Job item | Render the lines between the one holding "Identify the location" and the one holding "style-line-sample is located", inclusive, as a Markdown table with the columns No. and Line, numbering each line and omitting any blank lines.

Start of Entries shown

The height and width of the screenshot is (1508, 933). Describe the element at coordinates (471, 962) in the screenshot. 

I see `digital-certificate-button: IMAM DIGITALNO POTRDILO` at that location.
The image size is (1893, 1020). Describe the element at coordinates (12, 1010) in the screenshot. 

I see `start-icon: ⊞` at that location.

End of Entries shown
Start of Entries shown

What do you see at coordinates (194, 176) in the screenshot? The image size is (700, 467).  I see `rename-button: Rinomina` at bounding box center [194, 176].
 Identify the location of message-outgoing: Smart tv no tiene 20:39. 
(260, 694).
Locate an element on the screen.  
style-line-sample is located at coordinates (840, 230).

End of Entries shown

Solution for this exercise |
| No. | Line |
|---|---|
| 1 |  Identify the location of message-outgoing: Smart tv no tiene 20:39.  |
| 2 | (260, 694). |
| 3 | Locate an element on the screen.   |
| 4 | style-line-sample is located at coordinates (840, 230). |